- Extract -
◇ ◇ ◇

By combining the power of R and ggplot2 with ArcGIS we can provide users with an easy to use way to produce beautiful visualizations directly within the ArcGIS environment and have them saved in jpeg at 300 dpi. This is what this set of packages does.
Let's now take a look at the interface for histograms:

As for Summary we first need to insert the input dataset, and then select the variable/s we want to plot. If two or more variables are selected, several plots will be created and saved in jpeg.
I also added some optional values to further customize the plots. The first is the faceting variable, which is a categorical variable. If this is selected the plot will have a histogram for each category; for example, in the sample dataset I have the categorical variable "state", with the name of the four states I included. If I select this for faceting the result will be the figure below:

Another option available here is the binwidth. The package ggplot2 usually sets this number as the range of the variable divided by 30. However, this can be customized by the user and this is what you can do with this option. Finally users need to specify an output folder where R will save a jpeg of the plots shown on screen.

Box-Plot
This is another great way to compare variables' distributions and as far as I know it cannot be done directly from ArcGIS. Let's take a look at this package:

This is again very easy to use. Users just need to set the input file, then the variable of interest and the categorical variable for the grouping. Here I am again using the states, so that I compare the distribution of NO2 across the four US states in my dataset.
The results is ordered by median values and it is shown below:

As you can see I decided to plot the categories vertically, as to accomodate long names. This of course can be changed by tweaking the R script. As for each package, this plot is saved in the output folder.

Bar Chart
This tool is generally used to compare different values for several categories, but generally we have one value for each category. However, it may happen that the dataset contains multiple measurements for some categories, and I implemented a way to deal with that here. Below is presented the GUI to this package:

The inputs are basically the same as for box-plots, the only difference is in the option "Average Values". If this is set, R will average the values of the variable for each unique category in the dataset. The results are again ordered, and are saved in jpeg in the output folder:

Scatterplot
This is another great way to visually analyze our data. The package ggplot2 allows the creation of highly customized plots and I tried to implement as much as I could in terms of customization in this toolbox. Let's take a look:

After selecting the input dataset the user can select what to plot. S/he can choose to only plot two variables, one on the X axis and one on the Y axis, or further increase the amount of information presented in the plot by including a variable that changes the color of the points and one for their size. Moreover, there is also the possibility to include a regression line. Color, size and regression line are optional, but I wanted to include them to present the full range of customizations that this package allows.

◇ ◇ ◇

- Given request A -
List every section heading that appears in the excerpt about ArcGIS plotting tools.
The excerpt and the records are unrelated to each other.

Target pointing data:
◇ ◇ ◇

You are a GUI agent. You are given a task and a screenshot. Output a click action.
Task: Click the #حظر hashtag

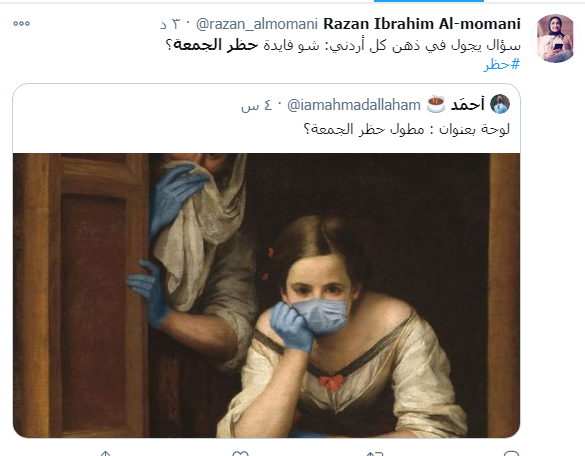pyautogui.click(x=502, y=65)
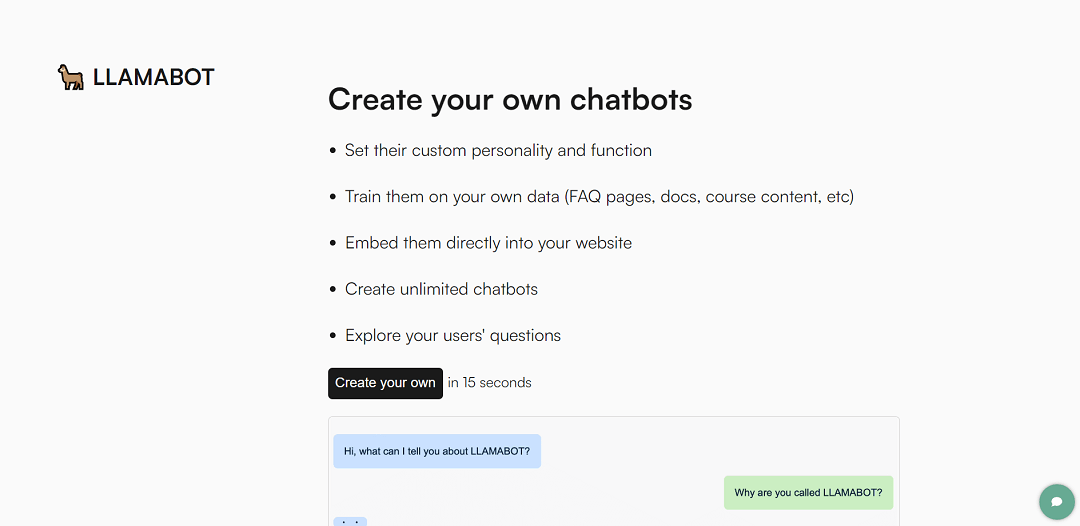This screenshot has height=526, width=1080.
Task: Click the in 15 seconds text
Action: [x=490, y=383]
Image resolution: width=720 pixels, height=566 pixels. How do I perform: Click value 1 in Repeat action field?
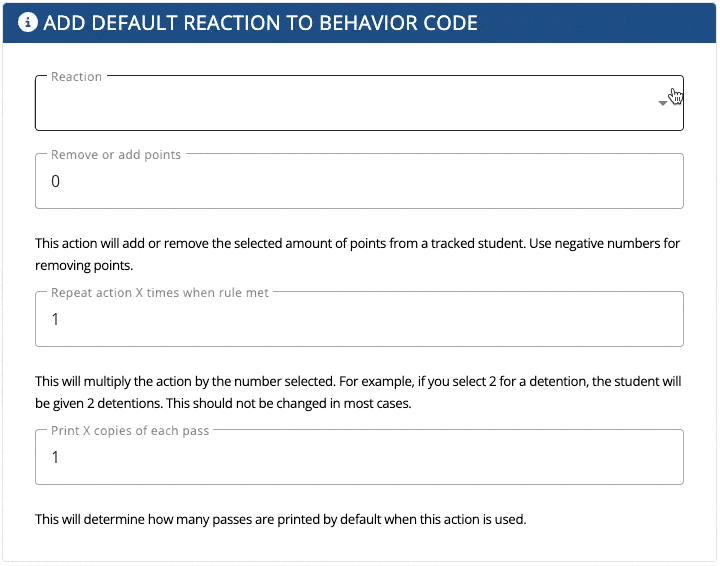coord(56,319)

◇ ◇ ◇

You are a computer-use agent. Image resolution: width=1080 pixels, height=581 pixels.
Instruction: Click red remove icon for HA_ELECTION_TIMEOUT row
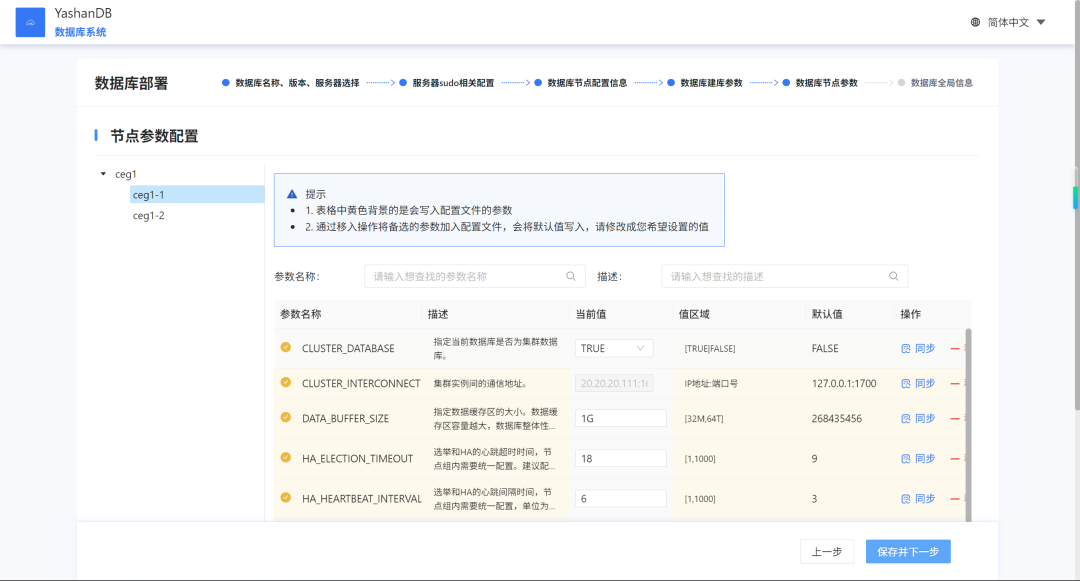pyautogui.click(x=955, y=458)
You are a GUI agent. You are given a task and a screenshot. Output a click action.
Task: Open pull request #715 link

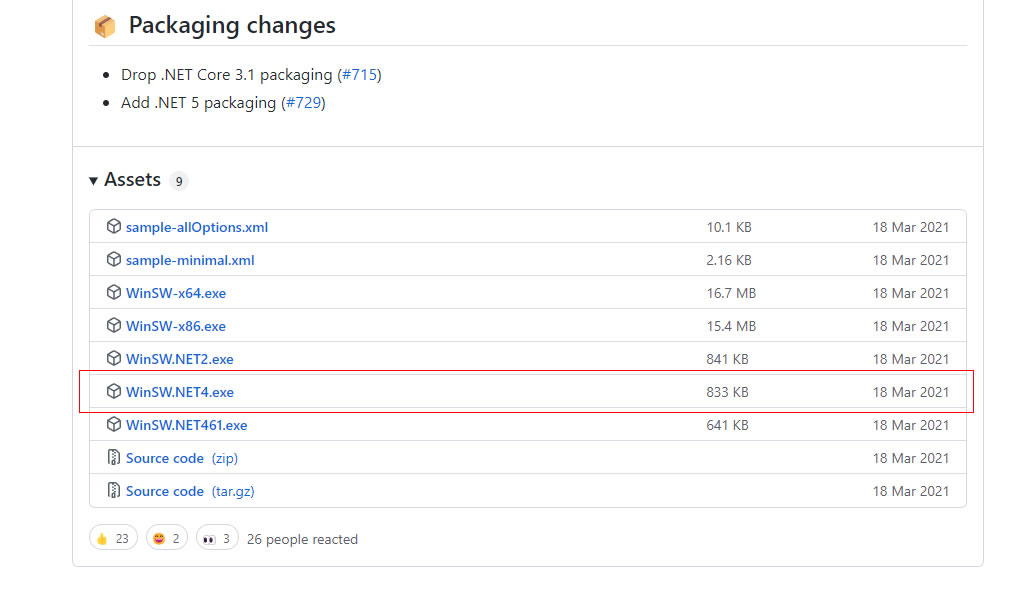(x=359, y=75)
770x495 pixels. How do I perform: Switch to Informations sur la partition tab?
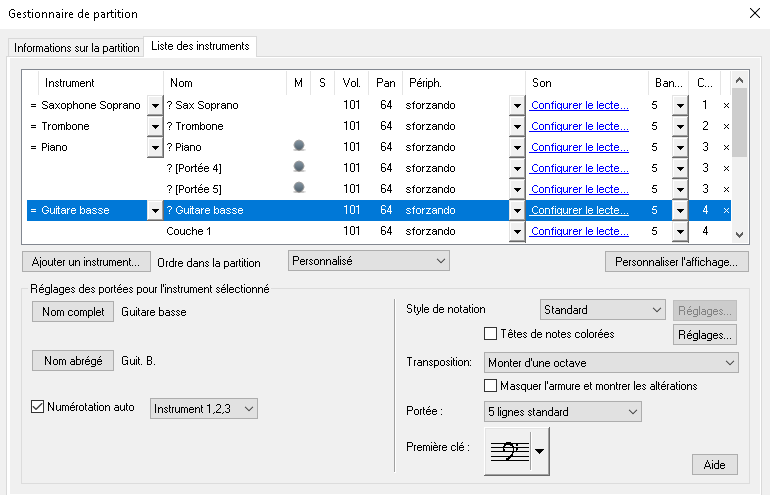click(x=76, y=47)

◇ ◇ ◇

- Given request B -
From the records, copy the part that opens with the line containing "770x495 pixels. How" and closes with the line containing "click(x=76, y=47)", leaving out the pictures.

- Task response A -
Box-Plot
Bar Chart
Scatterplot

- Task response B -
770x495 pixels. How do I perform: Switch to Informations sur la partition tab?
click(x=76, y=47)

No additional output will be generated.